### BRIEF
Without including any images, repeat the listing below exactly.

### INPUT FOR THIS TASK
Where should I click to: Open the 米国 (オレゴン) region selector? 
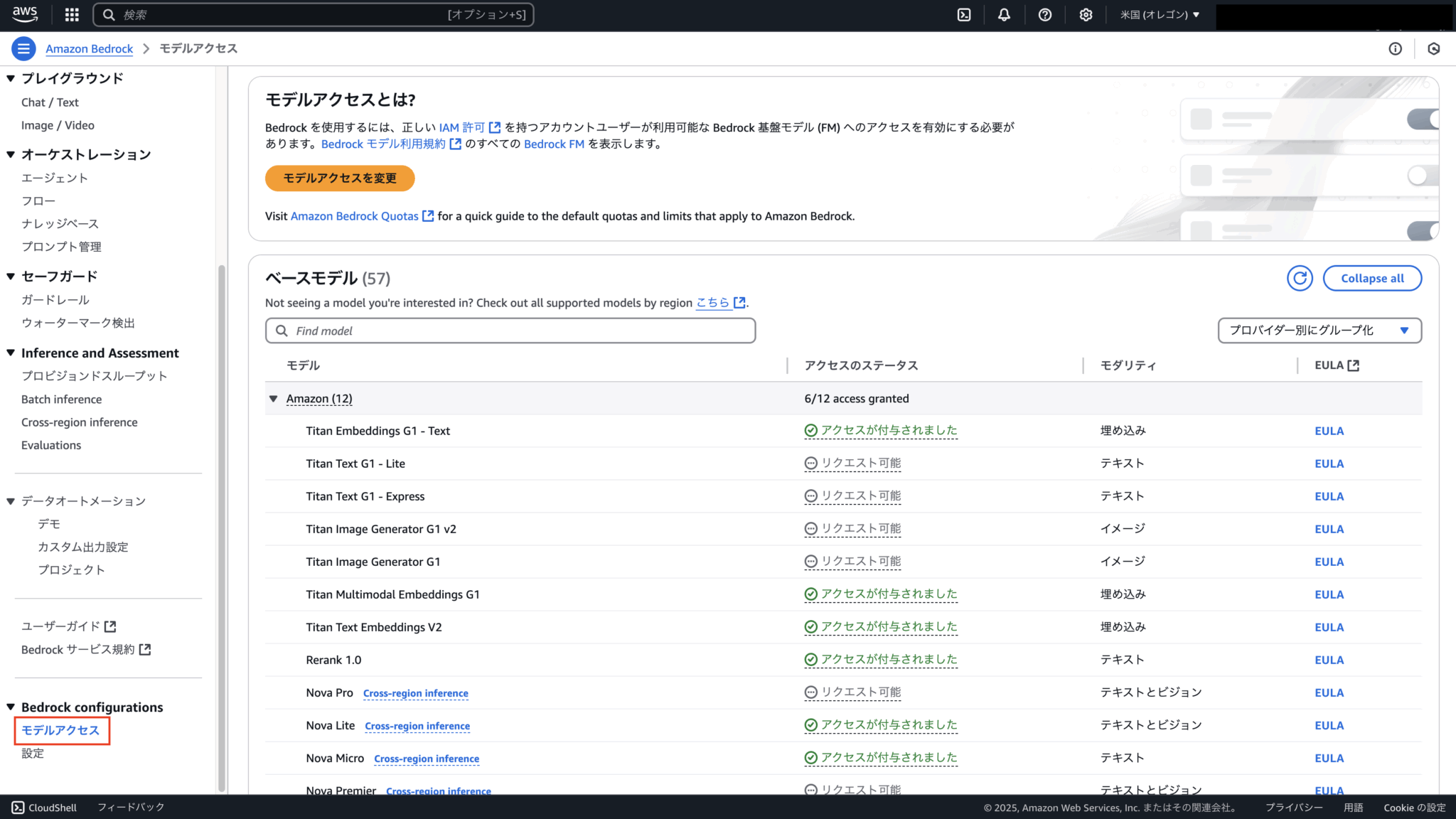click(1160, 14)
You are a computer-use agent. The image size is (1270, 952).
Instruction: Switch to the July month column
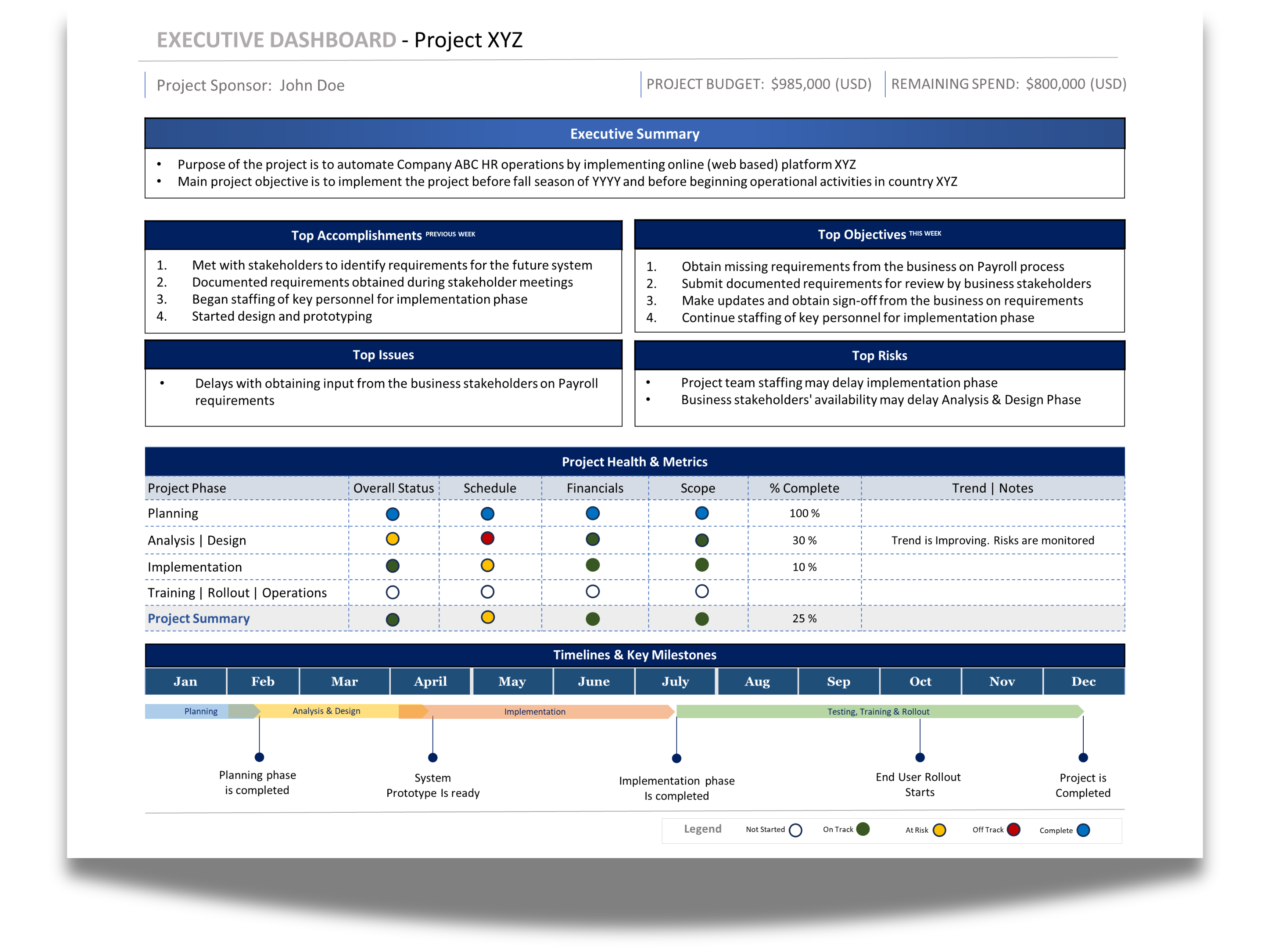point(675,681)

### RESULT FOR THIS EXERCISE
Where should I click to: Open the 米国 (オレゴン) region selector? 
click(1160, 14)
You are a computer-use agent. The image size is (1270, 952).
Instruction: Switch to the July month column
point(675,681)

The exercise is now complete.